%%

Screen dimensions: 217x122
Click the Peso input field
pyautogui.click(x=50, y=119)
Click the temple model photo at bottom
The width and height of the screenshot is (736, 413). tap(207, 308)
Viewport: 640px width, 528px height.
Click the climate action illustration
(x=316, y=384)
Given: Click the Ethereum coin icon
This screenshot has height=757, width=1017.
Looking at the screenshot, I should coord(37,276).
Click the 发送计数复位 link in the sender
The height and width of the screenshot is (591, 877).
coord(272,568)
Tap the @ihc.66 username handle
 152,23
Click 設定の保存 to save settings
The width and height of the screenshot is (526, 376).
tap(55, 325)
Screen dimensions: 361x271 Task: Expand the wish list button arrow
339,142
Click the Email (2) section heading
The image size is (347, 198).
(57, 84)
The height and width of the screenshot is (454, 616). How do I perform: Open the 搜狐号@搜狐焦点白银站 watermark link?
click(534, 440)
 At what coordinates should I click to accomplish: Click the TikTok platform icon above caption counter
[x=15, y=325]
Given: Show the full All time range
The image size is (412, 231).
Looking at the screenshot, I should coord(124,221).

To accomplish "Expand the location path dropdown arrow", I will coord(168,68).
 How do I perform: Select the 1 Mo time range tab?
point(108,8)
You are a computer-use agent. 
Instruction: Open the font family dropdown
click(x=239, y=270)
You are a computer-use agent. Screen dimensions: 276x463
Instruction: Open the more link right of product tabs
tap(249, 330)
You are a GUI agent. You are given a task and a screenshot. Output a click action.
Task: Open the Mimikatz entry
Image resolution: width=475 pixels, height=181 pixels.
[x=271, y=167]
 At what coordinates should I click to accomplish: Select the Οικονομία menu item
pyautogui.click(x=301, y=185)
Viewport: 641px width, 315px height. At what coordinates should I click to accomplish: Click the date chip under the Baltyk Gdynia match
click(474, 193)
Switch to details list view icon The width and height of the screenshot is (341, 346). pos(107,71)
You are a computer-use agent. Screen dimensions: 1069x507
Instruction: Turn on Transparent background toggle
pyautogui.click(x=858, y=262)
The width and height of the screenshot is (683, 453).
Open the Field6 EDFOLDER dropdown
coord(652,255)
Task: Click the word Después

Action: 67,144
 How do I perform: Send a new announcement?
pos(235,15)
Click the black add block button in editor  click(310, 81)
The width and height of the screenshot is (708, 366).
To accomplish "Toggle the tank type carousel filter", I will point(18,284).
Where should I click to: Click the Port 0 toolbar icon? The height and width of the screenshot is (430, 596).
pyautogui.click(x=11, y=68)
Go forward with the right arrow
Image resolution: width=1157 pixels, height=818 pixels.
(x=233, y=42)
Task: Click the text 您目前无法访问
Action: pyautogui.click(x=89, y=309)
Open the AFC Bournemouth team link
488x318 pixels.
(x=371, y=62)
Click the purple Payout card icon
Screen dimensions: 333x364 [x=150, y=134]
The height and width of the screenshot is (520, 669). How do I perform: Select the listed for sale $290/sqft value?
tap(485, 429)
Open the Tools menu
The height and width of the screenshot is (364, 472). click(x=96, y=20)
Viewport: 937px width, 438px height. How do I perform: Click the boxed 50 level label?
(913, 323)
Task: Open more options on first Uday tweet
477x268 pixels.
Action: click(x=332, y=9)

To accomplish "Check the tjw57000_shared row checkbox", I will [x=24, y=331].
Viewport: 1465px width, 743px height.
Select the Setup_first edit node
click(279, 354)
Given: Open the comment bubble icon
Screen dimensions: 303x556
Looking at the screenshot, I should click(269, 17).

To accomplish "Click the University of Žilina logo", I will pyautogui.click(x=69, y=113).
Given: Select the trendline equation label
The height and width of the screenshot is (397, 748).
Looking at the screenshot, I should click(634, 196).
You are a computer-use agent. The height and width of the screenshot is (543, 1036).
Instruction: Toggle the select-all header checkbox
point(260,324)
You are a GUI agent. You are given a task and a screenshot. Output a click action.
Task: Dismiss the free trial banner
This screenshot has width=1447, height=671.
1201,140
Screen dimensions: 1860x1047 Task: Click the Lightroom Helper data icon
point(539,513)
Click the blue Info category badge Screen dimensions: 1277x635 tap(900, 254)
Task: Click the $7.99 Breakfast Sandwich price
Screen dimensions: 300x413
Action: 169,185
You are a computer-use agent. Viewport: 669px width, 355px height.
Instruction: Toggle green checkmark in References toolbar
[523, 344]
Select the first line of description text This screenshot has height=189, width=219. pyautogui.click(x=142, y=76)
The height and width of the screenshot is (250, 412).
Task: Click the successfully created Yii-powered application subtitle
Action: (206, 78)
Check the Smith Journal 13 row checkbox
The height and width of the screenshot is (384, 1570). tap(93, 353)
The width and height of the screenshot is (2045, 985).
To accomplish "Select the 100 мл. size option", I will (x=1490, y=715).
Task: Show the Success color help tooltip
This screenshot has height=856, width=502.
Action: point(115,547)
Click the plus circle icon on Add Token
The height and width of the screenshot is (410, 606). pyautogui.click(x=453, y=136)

%%

All of the data shown above must be copied exactly.

- RESPONSE TO THIS EXERCISE
Screen dimensions: 217x122
Click the Peso input field
pyautogui.click(x=50, y=119)
Click the temple model photo at bottom
The width and height of the screenshot is (736, 413). tap(207, 308)
Viewport: 640px width, 528px height.
Click the climate action illustration
(x=316, y=384)
Given: Click the Ethereum coin icon
This screenshot has height=757, width=1017.
Looking at the screenshot, I should coord(37,276).
Click the 发送计数复位 link in the sender
The height and width of the screenshot is (591, 877).
coord(272,568)
Tap the @ihc.66 username handle
 152,23
Click 設定の保存 to save settings
The width and height of the screenshot is (526, 376).
tap(55, 325)
Screen dimensions: 361x271 Task: Expand the wish list button arrow
339,142
Click the Email (2) section heading
The image size is (347, 198).
(57, 84)
The height and width of the screenshot is (454, 616). How do I perform: Open the 搜狐号@搜狐焦点白银站 watermark link?
click(534, 440)
 At what coordinates should I click to accomplish: Click the TikTok platform icon above caption counter
[x=15, y=325]
Given: Show the full All time range
The image size is (412, 231).
Looking at the screenshot, I should coord(124,221).

To accomplish "Expand the location path dropdown arrow", I will coord(168,68).
 How do I perform: Select the 1 Mo time range tab?
point(108,8)
You are a computer-use agent. 
Instruction: Open the font family dropdown
click(x=239, y=270)
You are a computer-use agent. Screen dimensions: 276x463
Instruction: Open the more link right of product tabs
tap(249, 330)
You are a GUI agent. You are given a task and a screenshot. Output a click action.
Task: Open the Mimikatz entry
Image resolution: width=475 pixels, height=181 pixels.
[x=271, y=167]
 At what coordinates should I click to accomplish: Select the Οικονομία menu item
pyautogui.click(x=301, y=185)
Viewport: 641px width, 315px height. At what coordinates should I click to accomplish: Click the date chip under the Baltyk Gdynia match
click(474, 193)
Switch to details list view icon The width and height of the screenshot is (341, 346). pos(107,71)
You are a computer-use agent. Screen dimensions: 1069x507
Instruction: Turn on Transparent background toggle
pyautogui.click(x=858, y=262)
The width and height of the screenshot is (683, 453).
Open the Field6 EDFOLDER dropdown
coord(652,255)
Task: Click the word Después

Action: 67,144
 How do I perform: Send a new announcement?
pos(235,15)
Click the black add block button in editor  click(310, 81)
The width and height of the screenshot is (708, 366).
To accomplish "Toggle the tank type carousel filter", I will point(18,284).
Where should I click to: Click the Port 0 toolbar icon? The height and width of the screenshot is (430, 596).
pyautogui.click(x=11, y=68)
Go forward with the right arrow
Image resolution: width=1157 pixels, height=818 pixels.
(x=233, y=42)
Task: Click the text 您目前无法访问
Action: pyautogui.click(x=89, y=309)
Open the AFC Bournemouth team link
488x318 pixels.
(x=371, y=62)
Click the purple Payout card icon
Screen dimensions: 333x364 [x=150, y=134]
The height and width of the screenshot is (520, 669). How do I perform: Select the listed for sale $290/sqft value?
tap(485, 429)
Open the Tools menu
The height and width of the screenshot is (364, 472). click(x=96, y=20)
Viewport: 937px width, 438px height. How do I perform: Click the boxed 50 level label?
(913, 323)
Task: Open more options on first Uday tweet
477x268 pixels.
Action: click(x=332, y=9)

To accomplish "Check the tjw57000_shared row checkbox", I will [x=24, y=331].
Viewport: 1465px width, 743px height.
Select the Setup_first edit node
click(279, 354)
Given: Open the comment bubble icon
Screen dimensions: 303x556
Looking at the screenshot, I should click(269, 17).

To accomplish "Click the University of Žilina logo", I will pyautogui.click(x=69, y=113).
Given: Select the trendline equation label
The height and width of the screenshot is (397, 748).
Looking at the screenshot, I should click(634, 196).
You are a computer-use agent. The height and width of the screenshot is (543, 1036).
Instruction: Toggle the select-all header checkbox
point(260,324)
You are a GUI agent. You are given a task and a screenshot. Output a click action.
Task: Dismiss the free trial banner
This screenshot has width=1447, height=671.
1201,140
Screen dimensions: 1860x1047 Task: Click the Lightroom Helper data icon
point(539,513)
Click the blue Info category badge Screen dimensions: 1277x635 tap(900, 254)
Task: Click the $7.99 Breakfast Sandwich price
Screen dimensions: 300x413
Action: 169,185
You are a computer-use agent. Viewport: 669px width, 355px height.
Instruction: Toggle green checkmark in References toolbar
[523, 344]
Select the first line of description text This screenshot has height=189, width=219. pyautogui.click(x=142, y=76)
The height and width of the screenshot is (250, 412).
Task: Click the successfully created Yii-powered application subtitle
Action: (206, 78)
Check the Smith Journal 13 row checkbox
The height and width of the screenshot is (384, 1570). tap(93, 353)
The width and height of the screenshot is (2045, 985).
To accomplish "Select the 100 мл. size option", I will (x=1490, y=715).
Task: Show the Success color help tooltip
This screenshot has height=856, width=502.
Action: point(115,547)
Click the plus circle icon on Add Token
The height and width of the screenshot is (410, 606). pyautogui.click(x=453, y=136)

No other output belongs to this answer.